Vaidya received her PhD from the University of Bombay, submitting a thesis on the Marathi writer Natyachhatakar Diwakar. She later became a professor and head of the university's department of Marathi.

==Works==

Her works traversed the boundaries of the forms of criticism, the personal essay, short story, biography and autobiography. They include Pahatapani (1975), a collection of literary essays; Mati ani murti (1976), a collection of articles on Marathi literature; and a biography of the social thinker Gopalrao Hari, written in 1975. Also in 1975, she edited and completed Atmacharitra, ani charitra, the autobiography of the Marathi writer Kashibai Kanitkar.
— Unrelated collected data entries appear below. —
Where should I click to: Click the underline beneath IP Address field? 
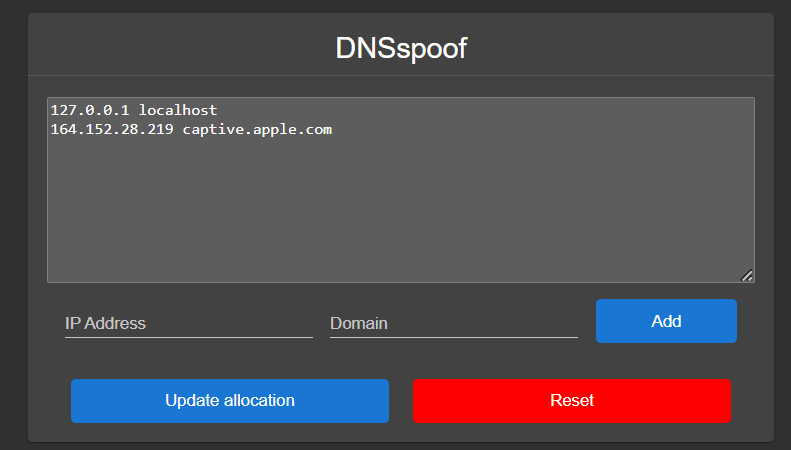[x=188, y=337]
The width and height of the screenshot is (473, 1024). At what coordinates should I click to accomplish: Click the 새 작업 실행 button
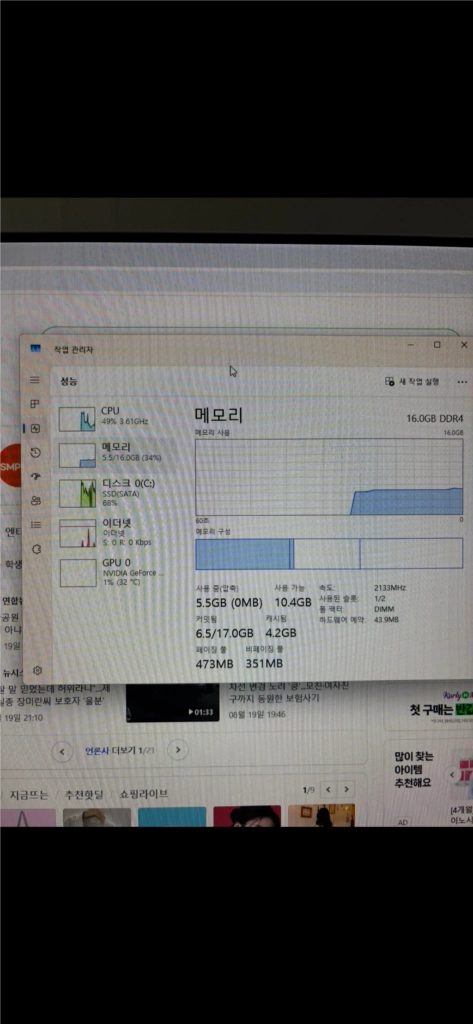[x=412, y=381]
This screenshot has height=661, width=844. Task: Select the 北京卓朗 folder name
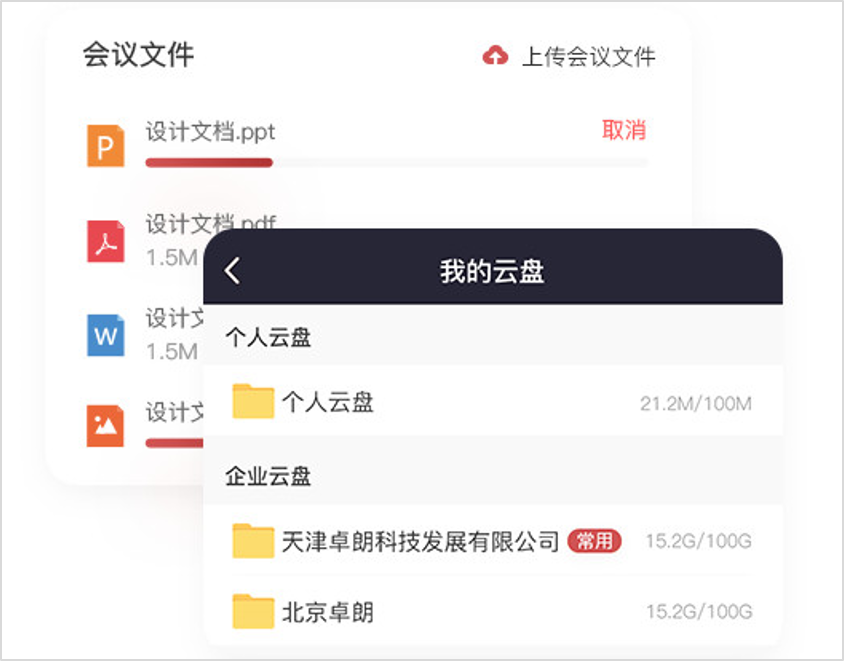(327, 611)
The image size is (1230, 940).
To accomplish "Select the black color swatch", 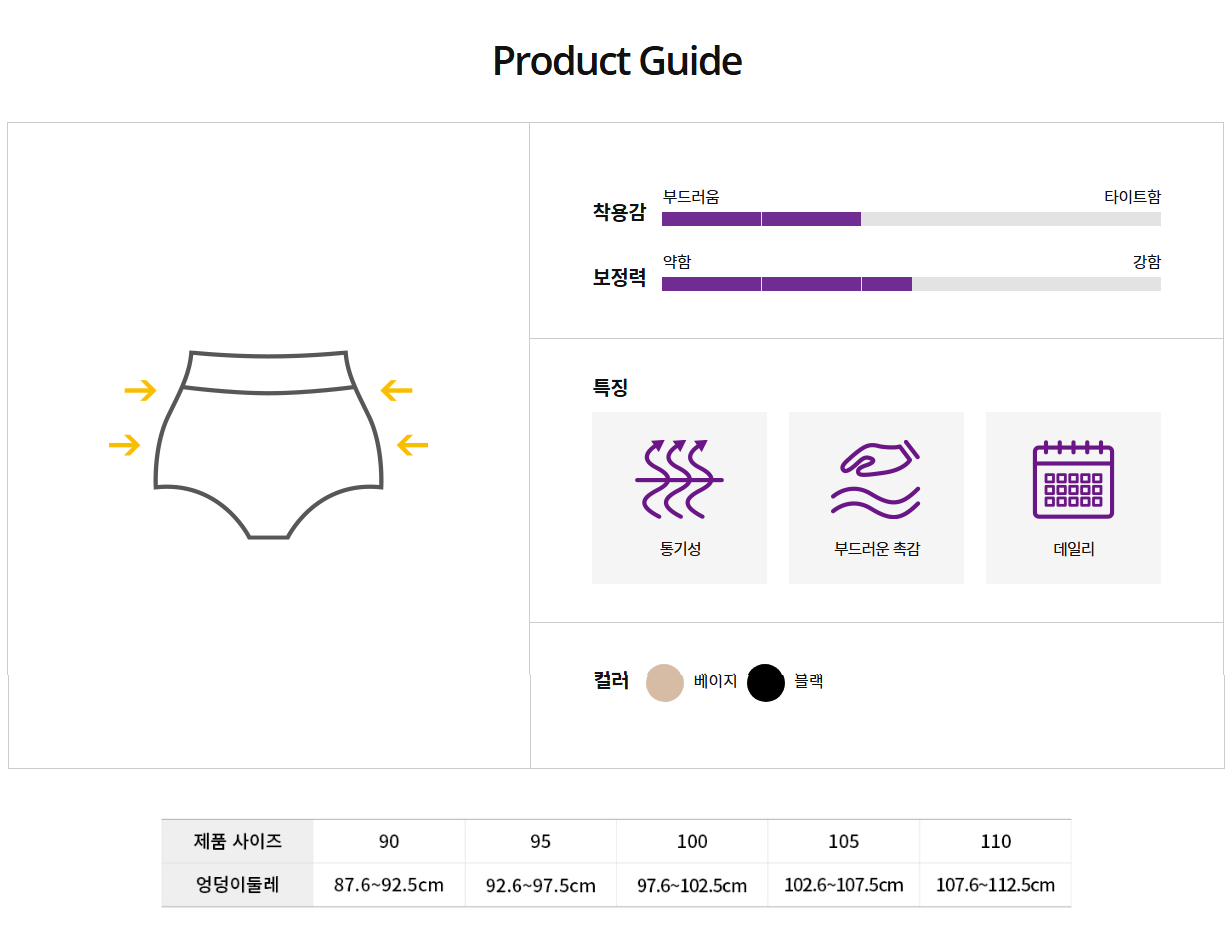I will 766,683.
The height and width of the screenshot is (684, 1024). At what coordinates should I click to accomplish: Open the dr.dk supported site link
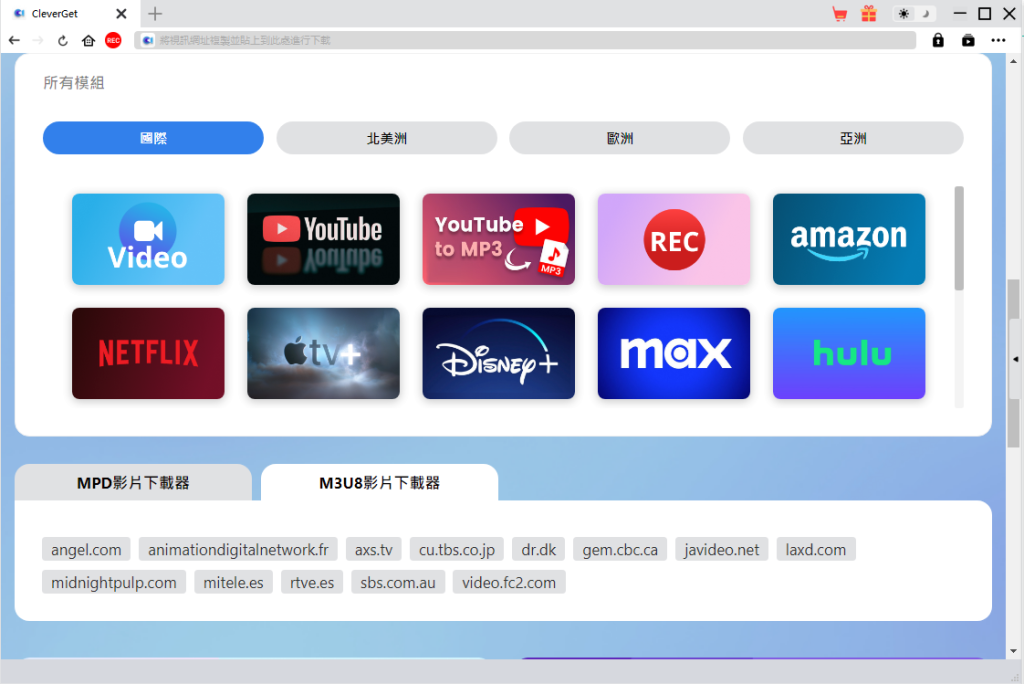pos(538,549)
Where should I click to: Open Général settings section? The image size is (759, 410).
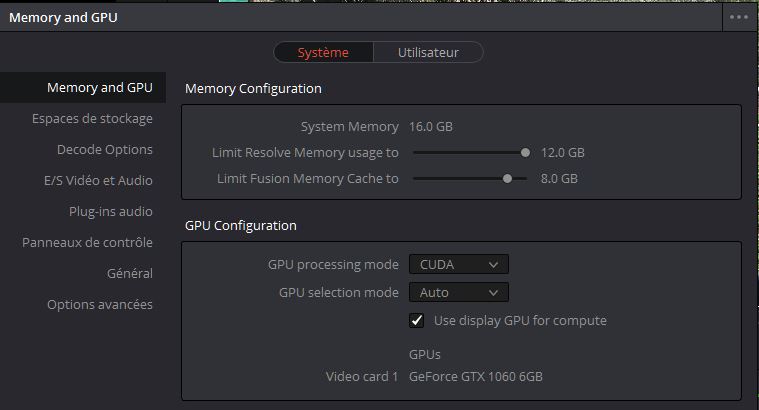click(x=129, y=273)
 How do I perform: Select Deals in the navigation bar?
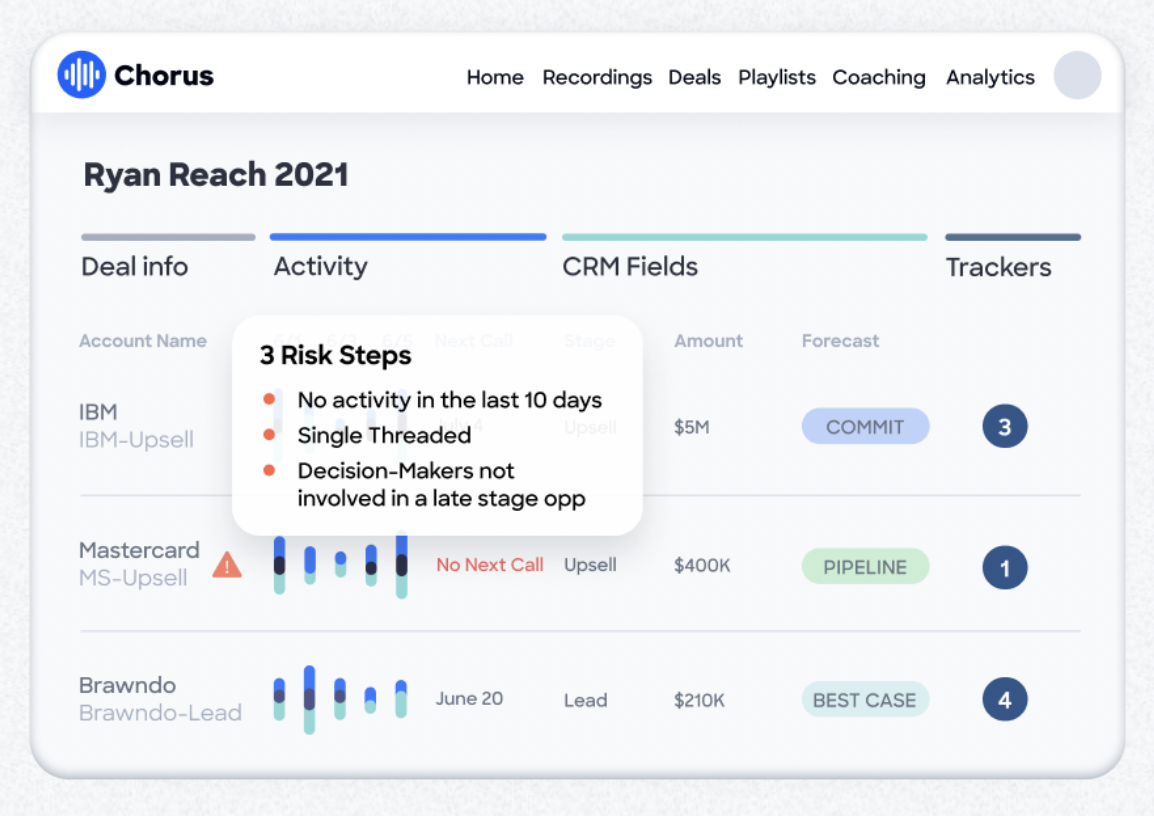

She later published Shabdayan (1980), a collection of personal essays; and Sankramana (1985), a volume of essays on figures including the social reformer Pandita Ramabai, the physician Anandi Gopal Joshi. She was also the coauthor of the biographies Natavarya Nanasaheb Phatak vyatki ani kala (1982), about a Marathi theatre performer; and Shrimati Ramabai Ranade vyatki ani karya (1989), about the social worker Ramabai Ranade. Volumes edited by Vaidya include Sanjeevani (1958), Jara javoon yeto (Selected stories of D. B. Mokashi) (1987), Vangamayeen mahatta (1990), T. S. Eliot and Modern Marathi Poetry and Literary Criticism (1990), Streejivan vatchal ani vikas (1992), and Samagra Divakar (1992).

==Bibliography==
===As author===
- Pahatapani (1975)
- Mati ani murti (1976)
- Shabdayan (1980)
- Natavarya Nanasaheb Phatak vyatki ani kala (1982, coauthored with Vasant Phatak)
- Sankramana (1985)
- Shrimati Ramabai Ranade vyatki ani karya (1989, coauthored with M. S. Vidhvansa)
- Kahāṇī Laṇḍanacyā Ājībāīñcī (2001)

===As editor===
- Sanjeevani (1958)
- Jara javoon yeto (Selected stories of D. B. Mokashi) (1987)
- Vangamayeen mahatta (1990)
- T. S. Eliot and Modern Marathi Poetry and Literary Criticism (1990)
- Streejivan vatchal ani vikas (1992)
- Samagra Divakar (1992)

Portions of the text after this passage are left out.